* BEGIN Dataset rows *

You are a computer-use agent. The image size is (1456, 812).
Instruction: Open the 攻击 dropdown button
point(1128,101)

* END Dataset rows *
* BEGIN Dataset rows *

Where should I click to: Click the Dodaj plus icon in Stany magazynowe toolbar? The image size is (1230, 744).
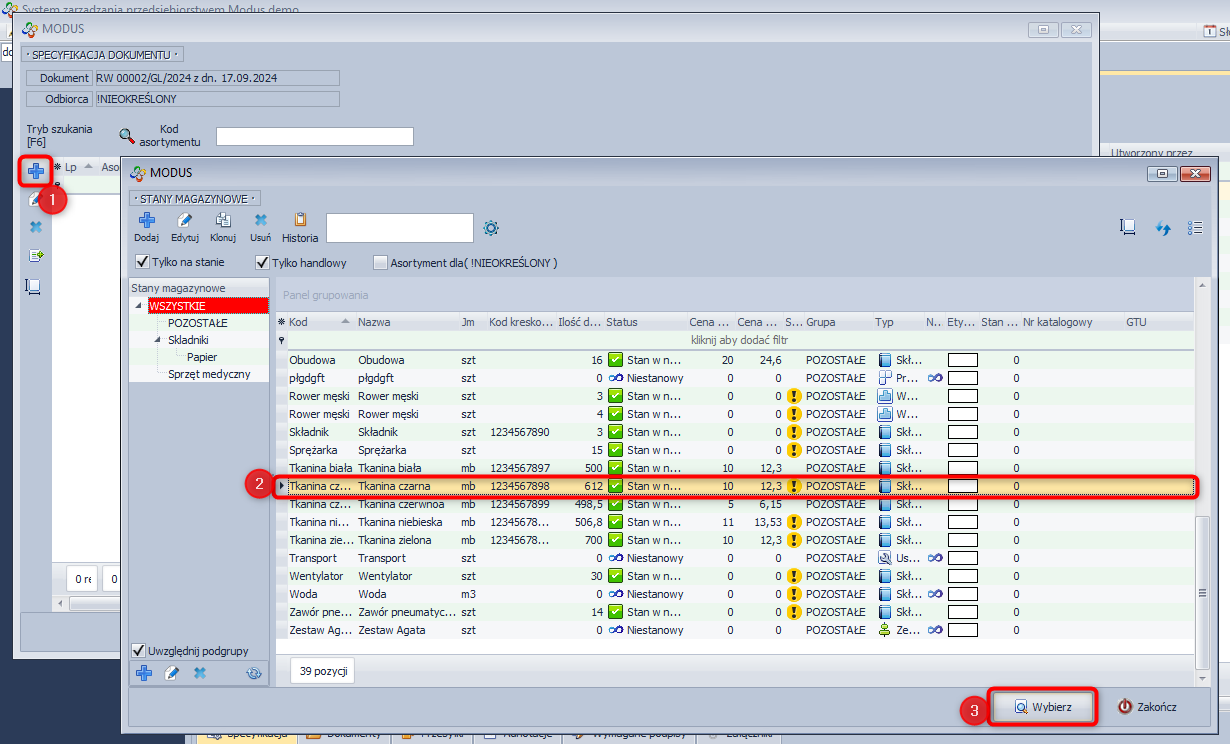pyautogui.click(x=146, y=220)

* END Dataset rows *

■ What this task involves: Put the lines from the one containing "You are a computer-use" through the one containing "point(1128,101)", inclusive, into a Markdown table with the columns Row and Line. Number each row and leave out any blank lines.

■ Output of the task:
| Row | Line |
|---|---|
| 1 | You are a computer-use agent. The image size is (1456, 812). |
| 2 | Instruction: Open the 攻击 dropdown button |
| 3 | point(1128,101) |